CDH do Senado aprova inclusão de cursos de combate à violência em prova de títulos
Projeto visa incluir cursos sobre violência contra a mulher em concursos públicos federais.
A Comissão de Direitos Humanos do Senado aprovou uma proposta que permite a inclusão de cursos de combate à violência contra a mulher como critério de pontuação em concursos públicos federais. A iniciativa busca fortalecer a formação dos servidores públicos em temas relacionados à violência de gênero.
O projeto, que altera a Lei 14.965/2024, visa aprimorar a preparação dos candidatos para lidar com situações de violência contra a mulher. Candidatos que realizarem cursos nesta área poderão receber pontos adicionais na avaliação de títulos, conforme as regras estabelecidas em edital.

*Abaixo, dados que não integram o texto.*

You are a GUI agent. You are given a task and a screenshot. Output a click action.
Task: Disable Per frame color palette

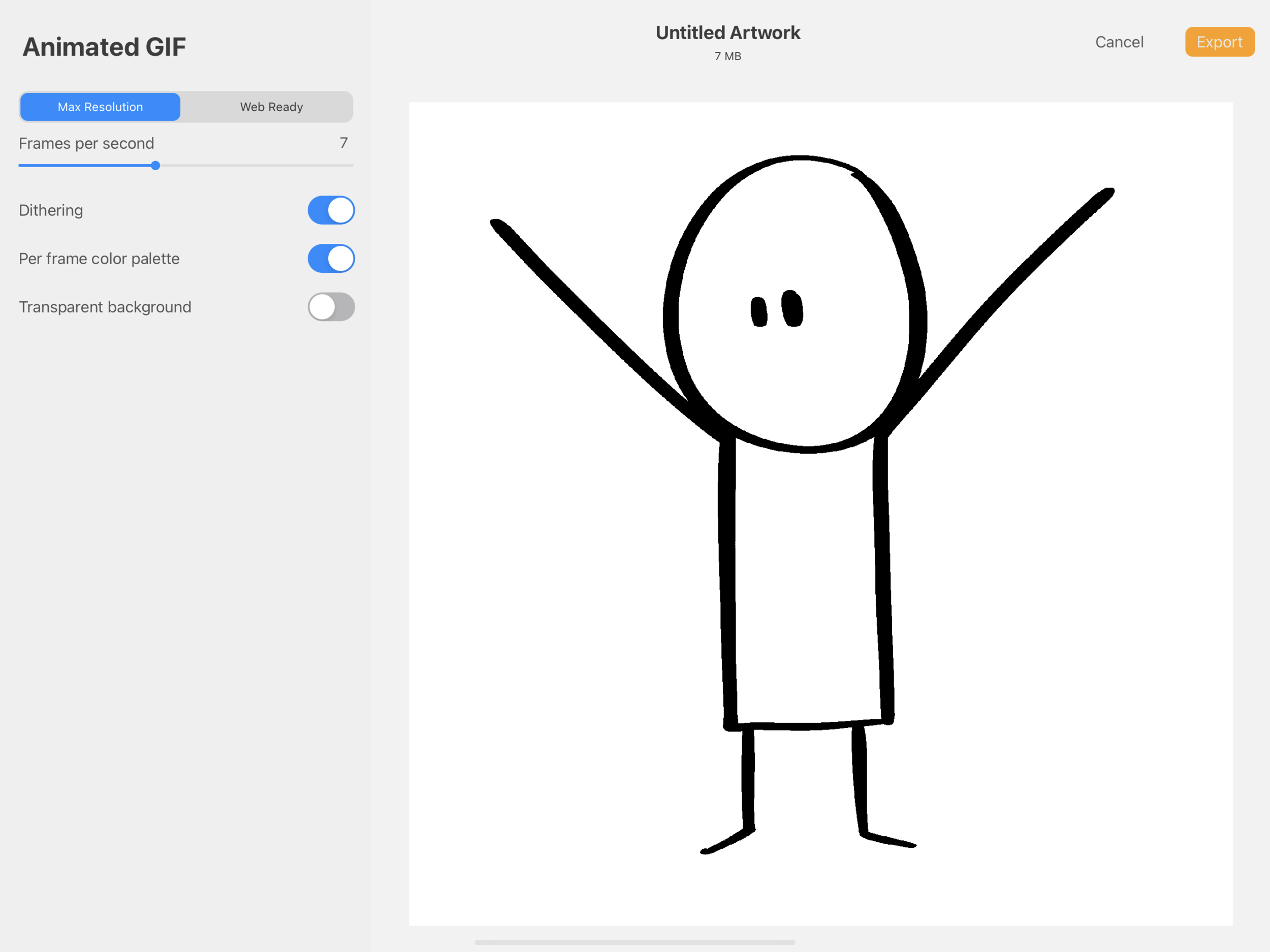[x=331, y=259]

Com essa proposta, o combate à violência de gênero se torna um componente obrigatório nos cursos ou programas de formação oferecidos aos aprovados em concursos públicos. Isso significa que servidores de diversas áreas terão acesso a conteúdos que abordam a prevenção, identificação e enfrentamento da violência contra a mulher.
A autora da proposta acredita que essa inclusão permitirá que os profissionais estejam mais bem preparados para lidar com essas situações de maneira sensível e eficaz. O objetivo é incentivar o engajamento dos candidatos em uma agenda que promove a igualdade de gênero e a proteção das mulheres.
Damares Alves, relatora do projeto, ressaltou a importância da proposta para o fortalecimento das políticas públicas de enfrentamento à violência contra a mulher. O parecer indica que a medida contribuirá para a qualificação técnica dos futuros servidores e para a disseminação de políticas de gênero em toda a administração pública.
“Ao prever que cursos de combate à violência contra a mulher sejam computados como títulos em concursos públicos federais, o projeto incentiva a formação prévia de candidatos em temática sensível à proteção de direitos humanos e à promoção da igualdade de gênero.”
O projeto de lei seguirá para análise na Comissão de Constituição e Justiça do Senado, onde continuará a tramitação legislativa.